ARLINGTON, Tenn.–(BUSINESS WIRE)–Wright Medical Group, Inc. (NASDAQ: WMGI – News), a global orthopaedic medical device company and a leading provider of surgical solutions for the foot and ankle market, today reported financial results for its fourth quarter ended December 31, 2009.
Net sales totaled $129.9 million during the fourth quarter ended December 31, 2009, representing an 8% increase over net sales of $120.1 million during the fourth quarter of 2008, exceeding the previously communicated outlook range of $122 to $127 million. Excluding the impact of foreign currency, net sales increased 5% during the fourth quarter.

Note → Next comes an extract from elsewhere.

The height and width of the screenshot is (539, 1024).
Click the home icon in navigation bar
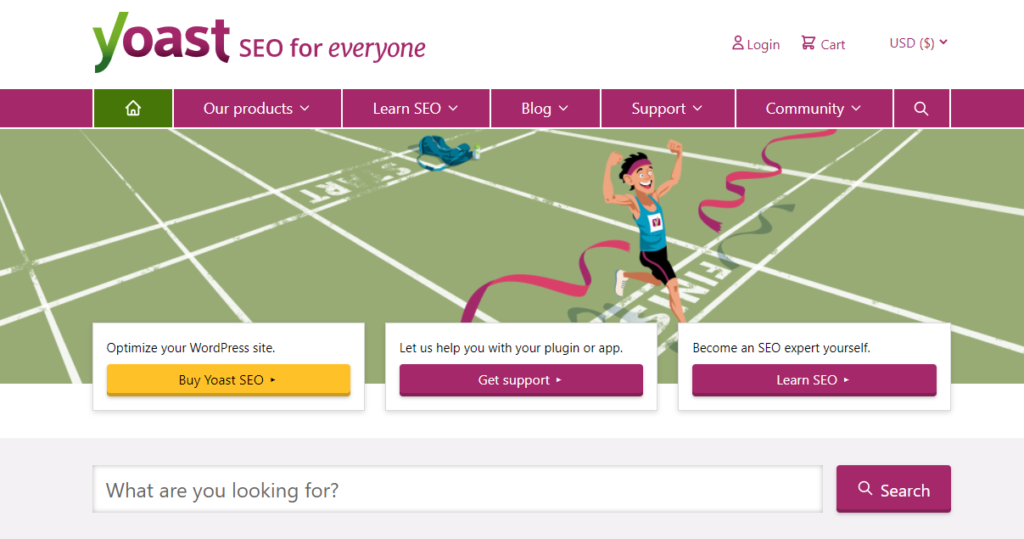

For the fourth quarter of 2009, the Company recorded net income of $2.2 million, or $0.06 per diluted share, compared to net loss for the fourth quarter of 2008 of $2.7 million, or ($0.07) per diluted share. Net income for the fourth quarter of 2009 included the after-tax effects of approximately $5.6 million of charges to write down a significant international receivable, $3.0 million of non-cash stock-based compensation expense, $2.6 million of non-cash charges to write-off cumulative translation adjustment (CTA) balances associated with the substantially complete liquidation of certain foreign subsidiaries, $2.6 million of restructuring charges, and $186,000 of expenses related to the ongoing U.S. governmental inquiries. Net loss for the fourth quarter of 2008 included the after-tax effects of approximately $3.0 million of non-cash stock-based compensation expense, $2.9 million of expenses related to the ongoing U.S. governmental inquiries, and $1.1 million of restructuring charges, as well as a $11.2 million tax provision associated with the write-off of French net operating losses (NOLs).
Our fourth quarter net income, as adjusted, totaled $10.8 million in 2009 compared to $12.6 million in 2008, while diluted earnings per share, as adjusted, totaled $0.27 and $0.31 for the fourth quarter of 2009 and 2008, respectively. A reconciliation of U.S. GAAP to “as adjusted” results is included in the attached financial tables.
Gary D. Henley, President and Chief Executive Officer commented, “We are pleased with the improvements we made to the underlying capabilities of our business in 2009 including increasing the size of our focused sales force, expanding our product portfolios and improving our cash flow capabilities. These improvements leave us well positioned for growth in 2010 and beyond.”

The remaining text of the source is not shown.